> _TEXT_:
On 12/19/2011 8:38 AM, welkinator wrote:
> My provider [ISP] is
austin.rr.com (RoadRunner).
>
> Recently all my posts to several Yahoo groups have been bounced
> with this message:
>
> /quote on
> Your email was not delivered due to a suspected guidelines violation.
> Please visit
http://groups.yahoo.com/local/guidelines.html
> /quote off
>
> If you go to the link provided it says:
>
> /quote on
> Most common cause - Using an external email client...
The quoted content does not come from the quoted link,
but something just like it appears here:
<
http://help.yahoo.com/kb/index?locale=en_US&page=content&y=PROD_GRPS&id=SLN3263&impressions=true>
Here is the explanation of SPF authentication,
as will be the first result of Googling "SPF":
<
http://en.wikipedia.org/wiki/Sender_Policy_Framework>
I'll now quote a key sentence from that article:
"SPF allows the _owner of an Internet domain_
to specify which computers are authorized to send mail
with _sender addresses in that domain_,
using special Domain Name System (DNS) records"
> But I _DO_ use "Allow Authentication"!!
Your "authentication" to RR permits you to use RR's outgoing servers to send mail,
but RR's outgoing servers are not those which OTHER domains publish in SPF records
as their self-provided outgoing servers; therefore, any time that you
use an RR server while your mail says "From: some_other_domain,"
an SPF test based on that OTHER domain in your "From" address will fail.
> I suspect it has something to do with using Road Runner to [send] my email
> with a Gmail return address, but I don't know how to overcome this.
Your suspicion is correct, and one way to overcome it,
_when the domain of your sending address publishes SPF records_
AND
_when a recipient's domain refuses to accept mail sent via other servers_
is to use the outgoing servers provided by the domain of your sending address.
A second way to overcome it is to NEVER USE YAHOO for anything related to email,
or to newsgroups, or for anything, given its management's miserable record
of bad decisions causing widespread customer disservice (more below about this).
> Note that in Blah, blah, blah I get this in the Yahoo Bounce:
> "Received-SPF: pass (
google.com: best guess record for domain of ng13-..."

Stored data:

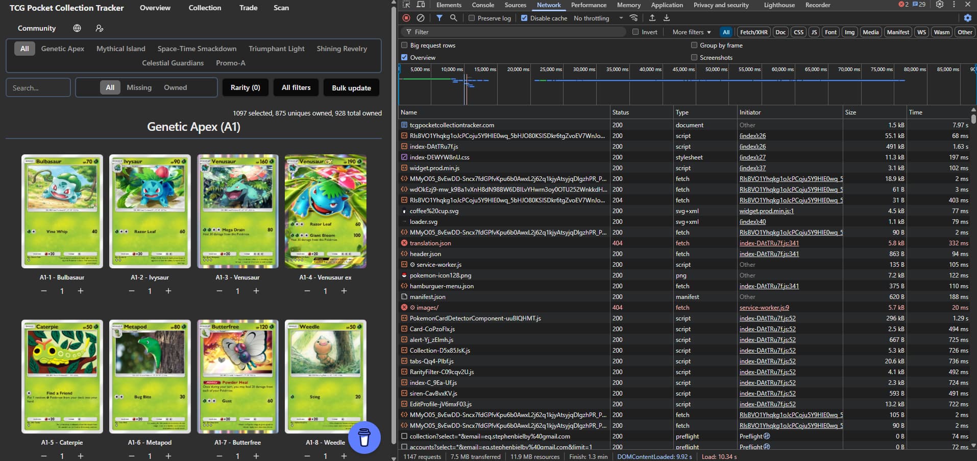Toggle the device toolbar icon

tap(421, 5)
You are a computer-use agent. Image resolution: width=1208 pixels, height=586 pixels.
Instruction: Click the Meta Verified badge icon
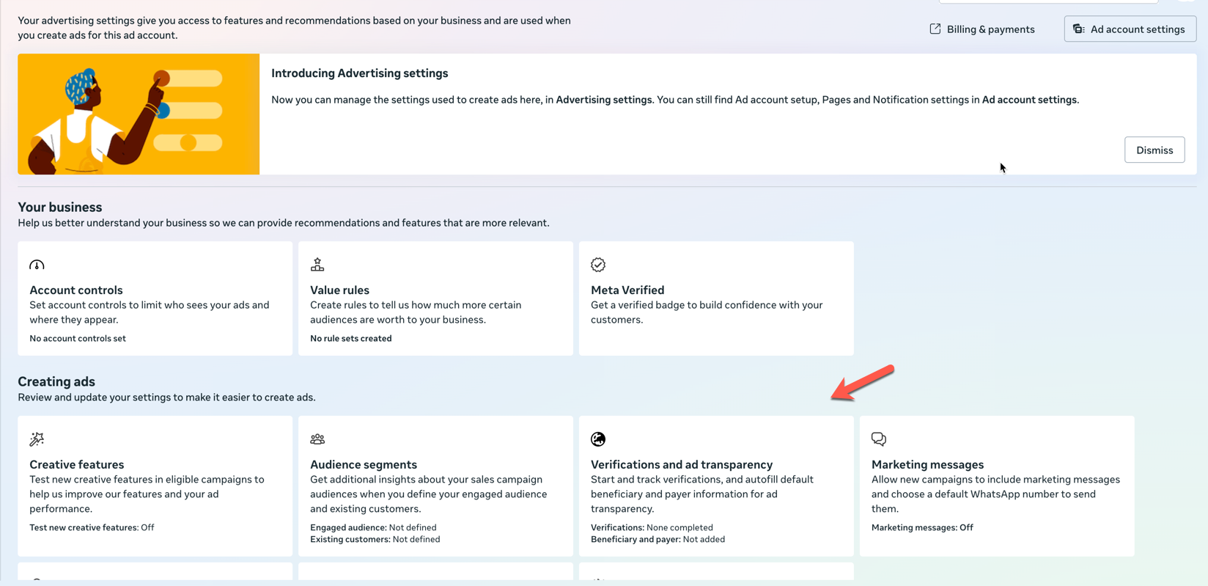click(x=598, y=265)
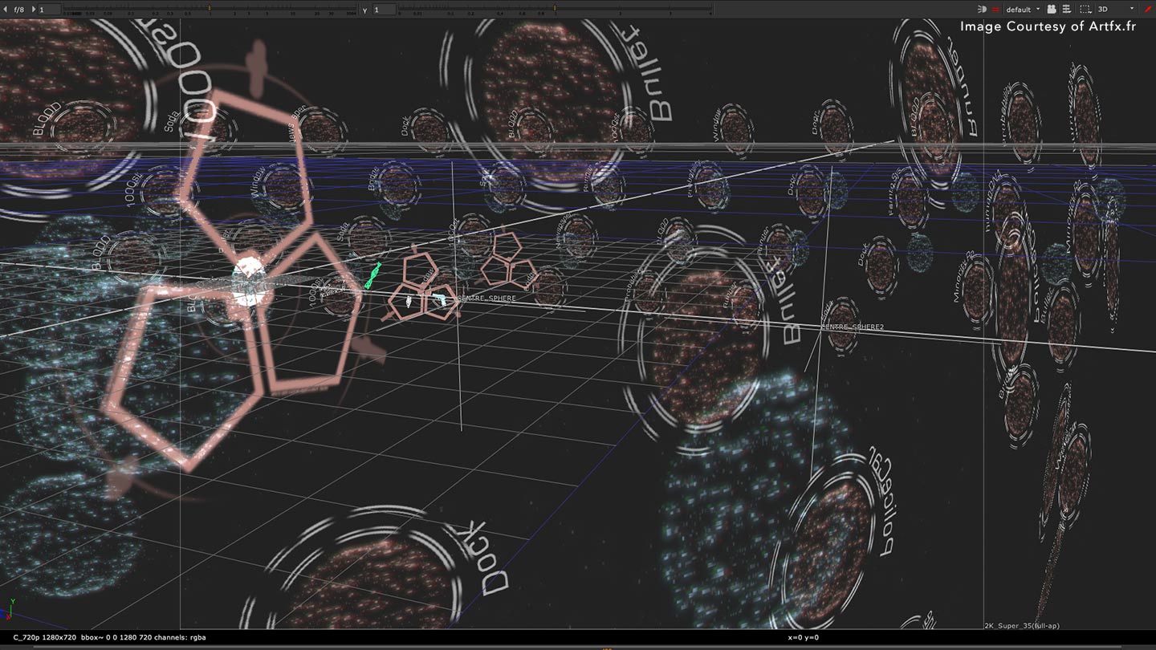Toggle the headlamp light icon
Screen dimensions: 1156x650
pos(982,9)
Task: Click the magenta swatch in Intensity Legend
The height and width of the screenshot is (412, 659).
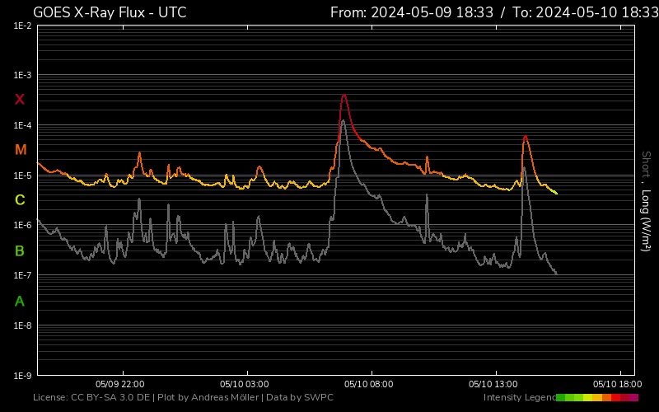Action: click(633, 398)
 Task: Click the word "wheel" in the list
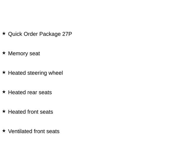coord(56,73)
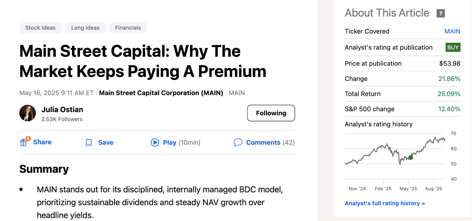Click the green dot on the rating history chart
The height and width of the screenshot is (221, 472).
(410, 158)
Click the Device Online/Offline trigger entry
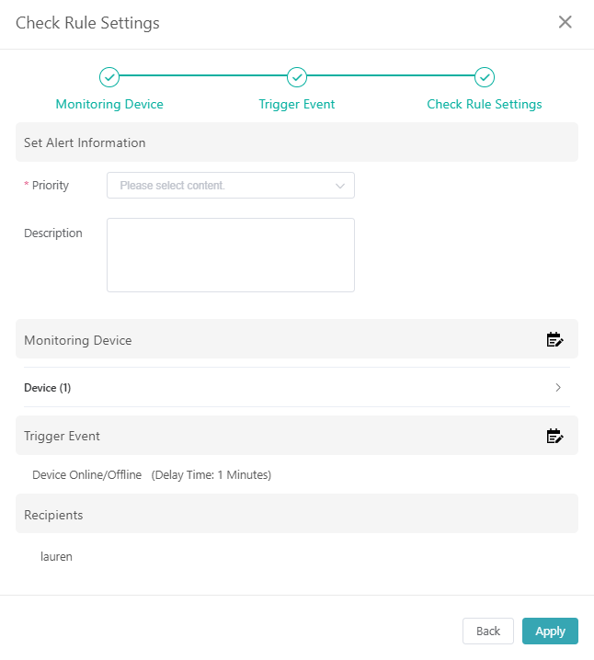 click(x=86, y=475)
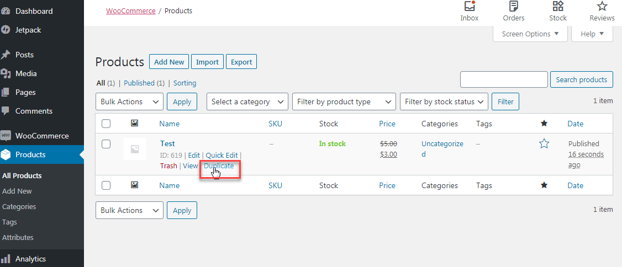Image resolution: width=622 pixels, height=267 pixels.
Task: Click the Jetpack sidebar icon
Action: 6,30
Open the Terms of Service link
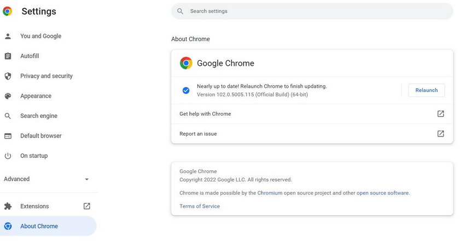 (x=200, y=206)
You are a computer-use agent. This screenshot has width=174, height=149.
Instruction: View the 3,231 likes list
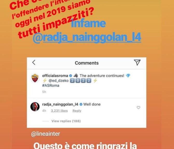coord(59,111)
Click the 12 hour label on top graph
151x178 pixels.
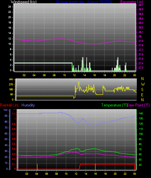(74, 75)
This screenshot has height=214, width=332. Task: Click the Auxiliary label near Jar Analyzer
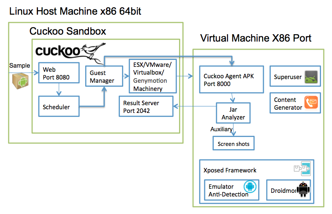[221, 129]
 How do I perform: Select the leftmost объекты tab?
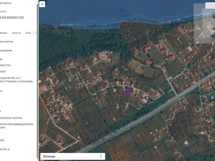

> _PROBLEM DETAILS_:
Reproduce the entire reply about SPF and bounced Yahoo group posts word for word. This data has no connection to the text.

> _WRITTEN ANSWER_:
On 12/19/2011 8:38 AM, welkinator wrote:
> My provider [ISP] is
austin.rr.com (RoadRunner).
>
> Recently all my posts to several Yahoo groups have been bounced
> with this message:
>
> /quote on
> Your email was not delivered due to a suspected guidelines violation.
> Please visit
http://groups.yahoo.com/local/guidelines.html
> /quote off
>
> If you go to the link provided it says:
>
> /quote on
> Most common cause - Using an external email client...
The quoted content does not come from the quoted link,
but something just like it appears here:
<
http://help.yahoo.com/kb/index?locale=en_US&page=content&y=PROD_GRPS&id=SLN3263&impressions=true>
Here is the explanation of SPF authentication,
as will be the first result of Googling "SPF":
<
http://en.wikipedia.org/wiki/Sender_Policy_Framework>
I'll now quote a key sentence from that article:
"SPF allows the _owner of an Internet domain_
to specify which computers are authorized to send mail
with _sender addresses in that domain_,
using special Domain Name System (DNS) records"
> But I _DO_ use "Allow Authentication"!!
Your "authentication" to RR permits you to use RR's outgoing servers to send mail,
but RR's outgoing servers are not those which OTHER domains publish in SPF records
as their self-provided outgoing servers; therefore, any time that you
use an RR server while your mail says "From: some_other_domain,"
an SPF test based on that OTHER domain in your "From" address will fail.
> I suspect it has something to do with using Road Runner to [send] my email
> with a Gmail return address, but I don't know how to overcome this.
Your suspicion is correct, and one way to overcome it,
_when the domain of your sending address publishes SPF records_
AND
_when a recipient's domain refuses to accept mail sent via other servers_
is to use the outgoing servers provided by the domain of your sending address.
A second way to overcome it is to NEVER USE YAHOO for anything related to email,
or to newsgroups, or for anything, given its management's miserable record
of bad decisions causing widespread customer disservice (more below about this).
> Note that in Blah, blah, blah I get this in the Yahoo Bounce:
> "Received-SPF: pass (
google.com: best guess record for domain of ng13-..."